> Brief
Reproduce every one of the following records verbatim, with no alterations.

> Available records
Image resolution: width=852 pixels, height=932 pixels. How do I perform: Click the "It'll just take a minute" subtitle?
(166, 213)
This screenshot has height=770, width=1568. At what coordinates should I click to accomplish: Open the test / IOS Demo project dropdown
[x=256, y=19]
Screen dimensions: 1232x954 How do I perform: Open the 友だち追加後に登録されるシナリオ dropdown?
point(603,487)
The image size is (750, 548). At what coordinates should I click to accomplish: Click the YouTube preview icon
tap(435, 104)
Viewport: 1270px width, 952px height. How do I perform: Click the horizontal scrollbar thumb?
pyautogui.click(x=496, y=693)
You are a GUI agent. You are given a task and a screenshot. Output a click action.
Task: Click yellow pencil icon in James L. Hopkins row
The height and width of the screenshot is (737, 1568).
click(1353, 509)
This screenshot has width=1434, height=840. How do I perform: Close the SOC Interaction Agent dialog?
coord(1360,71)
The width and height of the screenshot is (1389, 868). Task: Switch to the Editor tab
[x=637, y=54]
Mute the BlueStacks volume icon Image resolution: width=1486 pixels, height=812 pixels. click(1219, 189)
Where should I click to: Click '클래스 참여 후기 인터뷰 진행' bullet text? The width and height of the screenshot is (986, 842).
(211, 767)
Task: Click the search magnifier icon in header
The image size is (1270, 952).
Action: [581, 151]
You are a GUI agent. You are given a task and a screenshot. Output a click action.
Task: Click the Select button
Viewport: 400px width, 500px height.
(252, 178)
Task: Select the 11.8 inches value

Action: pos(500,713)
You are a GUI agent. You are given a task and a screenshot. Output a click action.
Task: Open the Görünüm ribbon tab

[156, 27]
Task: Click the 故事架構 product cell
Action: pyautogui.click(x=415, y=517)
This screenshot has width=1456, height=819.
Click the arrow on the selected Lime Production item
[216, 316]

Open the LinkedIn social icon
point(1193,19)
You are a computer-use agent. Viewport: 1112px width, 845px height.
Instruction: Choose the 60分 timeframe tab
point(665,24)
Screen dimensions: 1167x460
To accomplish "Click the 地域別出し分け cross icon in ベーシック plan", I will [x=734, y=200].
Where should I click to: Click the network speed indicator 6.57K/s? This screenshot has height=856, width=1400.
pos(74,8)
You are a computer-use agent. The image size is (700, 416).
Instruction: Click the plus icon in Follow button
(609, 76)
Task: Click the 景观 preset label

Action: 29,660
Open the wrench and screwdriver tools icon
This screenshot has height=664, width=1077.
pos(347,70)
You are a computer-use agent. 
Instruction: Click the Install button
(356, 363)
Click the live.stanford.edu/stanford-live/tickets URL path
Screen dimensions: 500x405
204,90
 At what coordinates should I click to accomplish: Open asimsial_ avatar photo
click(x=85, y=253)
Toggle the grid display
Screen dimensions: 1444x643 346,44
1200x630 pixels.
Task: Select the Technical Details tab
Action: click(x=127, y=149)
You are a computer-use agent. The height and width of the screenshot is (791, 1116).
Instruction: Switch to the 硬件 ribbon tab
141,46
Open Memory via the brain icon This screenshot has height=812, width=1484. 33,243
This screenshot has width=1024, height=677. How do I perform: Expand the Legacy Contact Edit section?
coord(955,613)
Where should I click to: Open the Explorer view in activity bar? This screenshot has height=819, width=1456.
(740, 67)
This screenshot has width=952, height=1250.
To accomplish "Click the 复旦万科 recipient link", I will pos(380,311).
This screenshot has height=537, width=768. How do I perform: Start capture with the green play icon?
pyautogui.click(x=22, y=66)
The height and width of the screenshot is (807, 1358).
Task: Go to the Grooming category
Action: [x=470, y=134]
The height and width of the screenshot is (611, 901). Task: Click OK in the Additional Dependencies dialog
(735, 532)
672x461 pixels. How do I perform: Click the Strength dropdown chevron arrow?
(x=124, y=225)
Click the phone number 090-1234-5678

> Exercise output
Image resolution: width=852 pixels, height=932 pixels. How do I perform: Click the "It'll just take a minute" subtitle?
(166, 213)
This screenshot has height=770, width=1568. At what coordinates should I click to accomplish: Open the test / IOS Demo project dropdown
[x=256, y=19]
Screen dimensions: 1232x954 How do I perform: Open the 友だち追加後に登録されるシナリオ dropdown?
point(603,487)
The image size is (750, 548). At what coordinates should I click to accomplish: Click the YouTube preview icon
tap(435, 104)
Viewport: 1270px width, 952px height. How do I perform: Click the horizontal scrollbar thumb?
pyautogui.click(x=496, y=693)
You are a GUI agent. You are given a task and a screenshot. Output a click action.
Task: Click yellow pencil icon in James L. Hopkins row
The height and width of the screenshot is (737, 1568).
click(1353, 509)
This screenshot has width=1434, height=840. How do I perform: Close the SOC Interaction Agent dialog?
coord(1360,71)
The width and height of the screenshot is (1389, 868). Task: Switch to the Editor tab
[x=637, y=54]
Mute the BlueStacks volume icon Image resolution: width=1486 pixels, height=812 pixels. click(1219, 189)
Where should I click to: Click '클래스 참여 후기 인터뷰 진행' bullet text? The width and height of the screenshot is (986, 842).
(211, 767)
Task: Click the search magnifier icon in header
The image size is (1270, 952).
Action: [581, 151]
You are a GUI agent. You are given a task and a screenshot. Output a click action.
Task: Click the Select button
Viewport: 400px width, 500px height.
(252, 178)
Task: Select the 11.8 inches value

Action: pos(500,713)
You are a GUI agent. You are given a task and a screenshot. Output a click action.
Task: Open the Görünüm ribbon tab

[156, 27]
Task: Click the 故事架構 product cell
Action: pyautogui.click(x=415, y=517)
This screenshot has width=1456, height=819.
Click the arrow on the selected Lime Production item
[216, 316]

Open the LinkedIn social icon
point(1193,19)
You are a computer-use agent. Viewport: 1112px width, 845px height.
Instruction: Choose the 60分 timeframe tab
point(665,24)
Screen dimensions: 1167x460
To accomplish "Click the 地域別出し分け cross icon in ベーシック plan", I will [x=734, y=200].
Where should I click to: Click the network speed indicator 6.57K/s? This screenshot has height=856, width=1400.
pos(74,8)
You are a computer-use agent. The image size is (700, 416).
Instruction: Click the plus icon in Follow button
(609, 76)
Task: Click the 景观 preset label

Action: 29,660
Open the wrench and screwdriver tools icon
This screenshot has height=664, width=1077.
pos(347,70)
You are a computer-use agent. 
Instruction: Click the Install button
(356, 363)
Click the live.stanford.edu/stanford-live/tickets URL path
Screen dimensions: 500x405
204,90
 At what coordinates should I click to accomplish: Open asimsial_ avatar photo
click(x=85, y=253)
Toggle the grid display
Screen dimensions: 1444x643 346,44
1200x630 pixels.
Task: Select the Technical Details tab
Action: click(x=127, y=149)
You are a computer-use agent. The height and width of the screenshot is (791, 1116).
Instruction: Switch to the 硬件 ribbon tab
141,46
Open Memory via the brain icon This screenshot has height=812, width=1484. 33,243
This screenshot has width=1024, height=677. How do I perform: Expand the Legacy Contact Edit section?
coord(955,613)
Where should I click to: Open the Explorer view in activity bar? This screenshot has height=819, width=1456.
(740, 67)
This screenshot has width=952, height=1250.
To accomplish "Click the 复旦万科 recipient link", I will pos(380,311).
This screenshot has height=537, width=768. How do I perform: Start capture with the green play icon?
pyautogui.click(x=22, y=66)
The height and width of the screenshot is (807, 1358).
Task: Go to the Grooming category
Action: [x=470, y=134]
The height and width of the screenshot is (611, 901). Task: Click OK in the Additional Dependencies dialog
(735, 532)
672x461 pixels. How do I perform: Click the Strength dropdown chevron arrow?
(x=124, y=225)
Click the phone number 090-1234-5678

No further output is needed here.